Puis, très vite, on a découvert d’autres difficultés plus profondes, des étudiants confinés dans de petites chambres au wifi intermittent, d’autres rencontrant des difficultés économiques et sociales qui s’ajoutent aux problèmes psychologiques.

Du côté des enseignants, nous avons tous dû nous adapter et modifier notre façon d’enseigner pour pallier tant bien que mal les contraintes du distanciel. À l’Université Paris-Saclay, nous avons testé plusieurs pratiques et outils nouveaux, nous les avons expérimentés avec nos étudiants, nous les avons partagés entre nous. En voici cinq, cinq astuces simples à mettre en œuvre, qui nous ont permis, au moins en partie, d’améliorer notre quotidien d’enseignants confinés.

Utiliser les plates-formes autrement

Durant les premiers confinements, nous avons souvent dû faire au plus simple, en proposant aux étudiants en guise de cours des diaporamas commentés au micro. Mais nous avons vite senti les limites de ce format, la lassitude qu’il occasionne chez nos étudiants, quelle que soit la plate-forme utilisée : Zoom, Collaborate, Teams, Meet, etc.

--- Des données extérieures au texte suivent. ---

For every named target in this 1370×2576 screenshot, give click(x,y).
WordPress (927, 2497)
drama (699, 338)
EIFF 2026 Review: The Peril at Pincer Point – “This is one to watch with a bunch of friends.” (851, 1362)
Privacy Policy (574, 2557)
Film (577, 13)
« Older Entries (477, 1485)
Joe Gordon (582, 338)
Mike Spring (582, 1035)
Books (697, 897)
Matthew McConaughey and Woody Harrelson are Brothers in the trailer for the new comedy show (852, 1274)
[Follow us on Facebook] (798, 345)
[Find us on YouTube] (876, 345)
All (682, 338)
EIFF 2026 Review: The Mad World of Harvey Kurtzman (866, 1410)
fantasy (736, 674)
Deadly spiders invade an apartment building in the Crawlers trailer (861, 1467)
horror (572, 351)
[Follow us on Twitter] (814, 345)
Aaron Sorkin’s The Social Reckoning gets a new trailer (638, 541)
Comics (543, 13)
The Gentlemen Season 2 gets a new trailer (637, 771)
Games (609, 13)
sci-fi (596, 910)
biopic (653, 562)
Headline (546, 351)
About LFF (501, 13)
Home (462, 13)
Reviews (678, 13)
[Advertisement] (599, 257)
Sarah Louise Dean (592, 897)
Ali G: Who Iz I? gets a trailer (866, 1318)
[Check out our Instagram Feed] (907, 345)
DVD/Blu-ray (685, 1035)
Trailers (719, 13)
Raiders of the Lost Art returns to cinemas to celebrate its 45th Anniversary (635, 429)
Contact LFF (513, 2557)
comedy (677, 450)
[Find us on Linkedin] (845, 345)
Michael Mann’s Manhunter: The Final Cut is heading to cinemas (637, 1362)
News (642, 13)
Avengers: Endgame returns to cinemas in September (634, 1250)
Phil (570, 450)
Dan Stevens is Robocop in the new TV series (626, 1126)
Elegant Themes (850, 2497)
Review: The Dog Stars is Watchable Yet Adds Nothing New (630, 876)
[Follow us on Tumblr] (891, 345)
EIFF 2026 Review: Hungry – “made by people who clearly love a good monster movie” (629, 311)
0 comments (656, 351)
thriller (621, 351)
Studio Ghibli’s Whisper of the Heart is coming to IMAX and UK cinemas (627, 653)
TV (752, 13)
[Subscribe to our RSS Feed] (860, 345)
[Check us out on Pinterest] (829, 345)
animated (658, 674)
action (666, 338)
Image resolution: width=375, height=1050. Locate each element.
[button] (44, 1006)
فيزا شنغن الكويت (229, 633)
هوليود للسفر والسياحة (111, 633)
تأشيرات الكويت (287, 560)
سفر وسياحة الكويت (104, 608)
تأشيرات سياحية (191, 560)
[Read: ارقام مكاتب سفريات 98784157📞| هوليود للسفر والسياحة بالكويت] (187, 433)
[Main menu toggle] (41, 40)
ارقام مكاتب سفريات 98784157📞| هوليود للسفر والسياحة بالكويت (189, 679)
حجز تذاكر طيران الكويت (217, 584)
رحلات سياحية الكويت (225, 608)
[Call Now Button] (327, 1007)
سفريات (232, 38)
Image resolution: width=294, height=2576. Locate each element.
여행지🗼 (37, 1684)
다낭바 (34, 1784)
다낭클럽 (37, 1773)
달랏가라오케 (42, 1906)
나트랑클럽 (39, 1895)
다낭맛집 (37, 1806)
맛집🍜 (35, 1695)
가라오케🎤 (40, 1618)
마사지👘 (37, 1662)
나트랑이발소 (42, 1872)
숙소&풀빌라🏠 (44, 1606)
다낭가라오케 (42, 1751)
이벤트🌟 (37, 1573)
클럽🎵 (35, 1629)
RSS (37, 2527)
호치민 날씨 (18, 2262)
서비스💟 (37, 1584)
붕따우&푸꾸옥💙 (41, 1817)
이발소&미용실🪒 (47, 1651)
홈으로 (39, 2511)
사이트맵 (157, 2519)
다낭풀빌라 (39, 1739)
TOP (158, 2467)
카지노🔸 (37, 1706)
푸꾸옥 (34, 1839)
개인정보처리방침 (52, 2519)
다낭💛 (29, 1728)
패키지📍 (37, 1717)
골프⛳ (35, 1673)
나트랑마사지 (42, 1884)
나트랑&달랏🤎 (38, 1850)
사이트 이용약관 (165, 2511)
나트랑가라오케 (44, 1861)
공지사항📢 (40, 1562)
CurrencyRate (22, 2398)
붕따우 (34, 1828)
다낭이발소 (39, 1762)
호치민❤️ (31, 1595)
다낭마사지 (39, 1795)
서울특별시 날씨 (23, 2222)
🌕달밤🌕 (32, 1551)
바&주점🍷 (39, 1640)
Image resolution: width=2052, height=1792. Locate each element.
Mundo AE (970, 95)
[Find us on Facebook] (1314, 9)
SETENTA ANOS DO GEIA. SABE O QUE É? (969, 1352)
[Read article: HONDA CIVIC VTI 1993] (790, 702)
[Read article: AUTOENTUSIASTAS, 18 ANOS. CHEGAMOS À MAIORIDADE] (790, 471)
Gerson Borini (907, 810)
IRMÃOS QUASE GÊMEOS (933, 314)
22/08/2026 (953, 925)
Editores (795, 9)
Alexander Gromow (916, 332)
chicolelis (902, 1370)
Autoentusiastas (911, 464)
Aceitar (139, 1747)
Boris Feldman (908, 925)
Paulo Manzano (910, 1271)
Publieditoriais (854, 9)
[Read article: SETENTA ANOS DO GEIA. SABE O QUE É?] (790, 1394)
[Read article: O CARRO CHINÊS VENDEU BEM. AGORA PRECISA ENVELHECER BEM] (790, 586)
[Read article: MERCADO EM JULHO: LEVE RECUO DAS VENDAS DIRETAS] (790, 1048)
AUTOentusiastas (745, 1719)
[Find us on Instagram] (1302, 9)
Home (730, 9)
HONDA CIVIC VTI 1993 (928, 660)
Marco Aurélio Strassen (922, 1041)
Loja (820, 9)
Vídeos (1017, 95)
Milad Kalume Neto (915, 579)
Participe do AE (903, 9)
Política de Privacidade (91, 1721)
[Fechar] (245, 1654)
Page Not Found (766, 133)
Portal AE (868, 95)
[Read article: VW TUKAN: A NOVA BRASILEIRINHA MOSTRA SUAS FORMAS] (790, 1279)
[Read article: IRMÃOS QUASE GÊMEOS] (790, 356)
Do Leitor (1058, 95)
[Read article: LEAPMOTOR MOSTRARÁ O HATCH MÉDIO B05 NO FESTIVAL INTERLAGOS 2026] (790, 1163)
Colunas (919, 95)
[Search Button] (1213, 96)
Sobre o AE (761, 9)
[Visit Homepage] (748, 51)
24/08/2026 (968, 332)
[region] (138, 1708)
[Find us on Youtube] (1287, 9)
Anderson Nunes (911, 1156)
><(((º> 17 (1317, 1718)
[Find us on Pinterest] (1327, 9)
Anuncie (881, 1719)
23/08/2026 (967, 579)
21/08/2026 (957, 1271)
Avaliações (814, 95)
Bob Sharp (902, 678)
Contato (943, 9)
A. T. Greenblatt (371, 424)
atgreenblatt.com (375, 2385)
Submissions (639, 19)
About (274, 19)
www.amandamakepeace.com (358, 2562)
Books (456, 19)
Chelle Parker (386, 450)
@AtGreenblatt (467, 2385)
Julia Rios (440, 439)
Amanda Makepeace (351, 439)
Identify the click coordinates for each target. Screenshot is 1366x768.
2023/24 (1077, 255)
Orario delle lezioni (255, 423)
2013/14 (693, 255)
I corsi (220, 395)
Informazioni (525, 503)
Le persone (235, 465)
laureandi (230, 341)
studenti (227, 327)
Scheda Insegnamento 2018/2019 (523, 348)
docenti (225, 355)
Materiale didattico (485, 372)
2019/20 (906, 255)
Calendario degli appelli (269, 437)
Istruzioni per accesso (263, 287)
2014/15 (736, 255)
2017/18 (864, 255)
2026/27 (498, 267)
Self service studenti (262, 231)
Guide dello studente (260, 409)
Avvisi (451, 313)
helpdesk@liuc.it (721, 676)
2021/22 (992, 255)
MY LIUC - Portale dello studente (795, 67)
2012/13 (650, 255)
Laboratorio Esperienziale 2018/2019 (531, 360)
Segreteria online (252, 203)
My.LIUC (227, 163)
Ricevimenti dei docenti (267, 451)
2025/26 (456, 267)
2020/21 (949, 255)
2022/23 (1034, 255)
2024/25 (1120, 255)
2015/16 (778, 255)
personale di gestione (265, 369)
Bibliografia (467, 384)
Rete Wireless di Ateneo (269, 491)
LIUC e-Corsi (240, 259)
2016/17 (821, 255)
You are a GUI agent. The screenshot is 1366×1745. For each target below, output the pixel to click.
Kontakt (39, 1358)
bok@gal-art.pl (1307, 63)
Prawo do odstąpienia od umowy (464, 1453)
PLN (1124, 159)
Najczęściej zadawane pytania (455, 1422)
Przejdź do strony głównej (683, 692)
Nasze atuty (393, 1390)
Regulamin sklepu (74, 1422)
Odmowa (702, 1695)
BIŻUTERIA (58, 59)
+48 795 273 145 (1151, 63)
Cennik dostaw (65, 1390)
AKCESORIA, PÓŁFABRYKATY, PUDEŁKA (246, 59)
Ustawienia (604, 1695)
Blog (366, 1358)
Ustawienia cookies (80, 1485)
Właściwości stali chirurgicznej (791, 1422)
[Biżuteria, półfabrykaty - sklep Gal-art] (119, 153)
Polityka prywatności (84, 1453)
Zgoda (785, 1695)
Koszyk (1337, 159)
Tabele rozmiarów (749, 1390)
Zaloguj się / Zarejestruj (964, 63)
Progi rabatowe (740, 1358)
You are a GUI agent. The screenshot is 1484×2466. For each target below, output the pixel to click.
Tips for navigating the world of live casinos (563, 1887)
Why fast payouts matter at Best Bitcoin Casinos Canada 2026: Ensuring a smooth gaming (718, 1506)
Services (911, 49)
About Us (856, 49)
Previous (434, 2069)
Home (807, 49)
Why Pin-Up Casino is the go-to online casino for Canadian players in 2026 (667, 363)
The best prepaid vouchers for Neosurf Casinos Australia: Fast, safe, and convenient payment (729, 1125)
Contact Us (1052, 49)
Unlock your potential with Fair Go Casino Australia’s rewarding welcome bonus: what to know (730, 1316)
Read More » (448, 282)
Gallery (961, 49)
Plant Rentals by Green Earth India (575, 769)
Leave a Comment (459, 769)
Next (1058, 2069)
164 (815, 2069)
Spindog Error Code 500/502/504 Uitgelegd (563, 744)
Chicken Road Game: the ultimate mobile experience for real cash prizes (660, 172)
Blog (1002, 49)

C’est là que nous avons découvert le logiciel OBS. Utilisé au départ par les YouTubers pour rendre leurs vidéos plus vivantes, ce logiciel libre permet à l’orateur d’alterner très simplement différentes scènes, montrant tantôt son visage plein écran, tantôt un cahier sur lequel il écrit, tantôt son visage à côté d’un diaporama, tantôt une vidéo.

Grâce à OBS, son ordinateur, et un smartphone, on peut réinventer le tableau noir.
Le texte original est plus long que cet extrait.